(Beginning of Data listing)

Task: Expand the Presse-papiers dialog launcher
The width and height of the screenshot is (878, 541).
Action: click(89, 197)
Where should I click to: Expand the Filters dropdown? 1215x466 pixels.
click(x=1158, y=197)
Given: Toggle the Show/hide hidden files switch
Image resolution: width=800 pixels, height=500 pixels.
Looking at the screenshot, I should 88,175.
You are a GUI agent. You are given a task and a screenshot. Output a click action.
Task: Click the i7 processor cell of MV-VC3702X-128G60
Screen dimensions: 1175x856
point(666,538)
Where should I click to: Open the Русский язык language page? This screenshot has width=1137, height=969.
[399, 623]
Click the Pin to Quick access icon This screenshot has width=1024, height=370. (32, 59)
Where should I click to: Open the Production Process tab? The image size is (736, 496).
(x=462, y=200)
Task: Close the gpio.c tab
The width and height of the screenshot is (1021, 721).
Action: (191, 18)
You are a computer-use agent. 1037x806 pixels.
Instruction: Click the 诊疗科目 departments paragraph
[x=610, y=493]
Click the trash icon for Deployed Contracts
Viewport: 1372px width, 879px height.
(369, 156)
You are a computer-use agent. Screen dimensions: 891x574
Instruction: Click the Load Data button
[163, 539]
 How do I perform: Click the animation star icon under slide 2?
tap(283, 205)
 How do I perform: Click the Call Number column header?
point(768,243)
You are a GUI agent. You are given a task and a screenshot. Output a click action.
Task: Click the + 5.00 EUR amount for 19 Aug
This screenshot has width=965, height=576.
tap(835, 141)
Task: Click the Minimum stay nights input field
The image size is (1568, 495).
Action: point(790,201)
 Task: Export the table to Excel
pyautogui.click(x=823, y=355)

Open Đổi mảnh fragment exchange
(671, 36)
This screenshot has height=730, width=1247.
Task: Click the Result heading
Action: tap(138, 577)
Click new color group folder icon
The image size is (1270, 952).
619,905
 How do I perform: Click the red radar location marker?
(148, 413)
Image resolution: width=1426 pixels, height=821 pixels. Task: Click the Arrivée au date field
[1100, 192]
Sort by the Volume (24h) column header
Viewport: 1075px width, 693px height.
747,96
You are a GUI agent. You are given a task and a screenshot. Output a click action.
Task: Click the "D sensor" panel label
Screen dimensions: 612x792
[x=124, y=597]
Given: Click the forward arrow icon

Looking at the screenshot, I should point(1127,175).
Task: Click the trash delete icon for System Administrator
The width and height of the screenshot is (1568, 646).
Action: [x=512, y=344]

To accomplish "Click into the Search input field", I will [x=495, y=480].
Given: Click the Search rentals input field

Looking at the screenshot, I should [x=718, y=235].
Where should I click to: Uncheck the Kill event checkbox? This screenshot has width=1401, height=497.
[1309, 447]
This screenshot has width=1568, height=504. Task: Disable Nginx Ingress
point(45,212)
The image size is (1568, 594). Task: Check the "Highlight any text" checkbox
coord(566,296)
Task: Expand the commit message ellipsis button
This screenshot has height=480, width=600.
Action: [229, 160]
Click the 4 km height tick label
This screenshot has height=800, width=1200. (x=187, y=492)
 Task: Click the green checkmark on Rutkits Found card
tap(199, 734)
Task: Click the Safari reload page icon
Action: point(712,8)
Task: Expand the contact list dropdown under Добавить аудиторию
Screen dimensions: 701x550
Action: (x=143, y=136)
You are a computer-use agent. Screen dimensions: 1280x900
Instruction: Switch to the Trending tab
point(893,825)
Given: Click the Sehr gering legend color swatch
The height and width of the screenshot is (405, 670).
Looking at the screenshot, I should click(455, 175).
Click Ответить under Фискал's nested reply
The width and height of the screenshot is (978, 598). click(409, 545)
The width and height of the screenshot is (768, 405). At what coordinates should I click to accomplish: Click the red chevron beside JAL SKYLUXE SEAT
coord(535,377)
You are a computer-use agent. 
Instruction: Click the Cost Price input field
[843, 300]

(End of Data listing)

» **Task instructions**
Go through the data above and copy each line that holds the word "agent".

» **Answer space**
You are a GUI agent. You are given a task and a screenshot. Output a click action.
You are a computer-use agent. 1037x806 pixels.
You are a computer-use agent. Screen dimensions: 891x574
You are a GUI agent. You are given a task and a screenshot. Output a click action.
You are a GUI agent. You are given a task and a screenshot. Output a click action.
You are a computer-use agent. Screen dimensions: 1280x900
You are a computer-use agent. 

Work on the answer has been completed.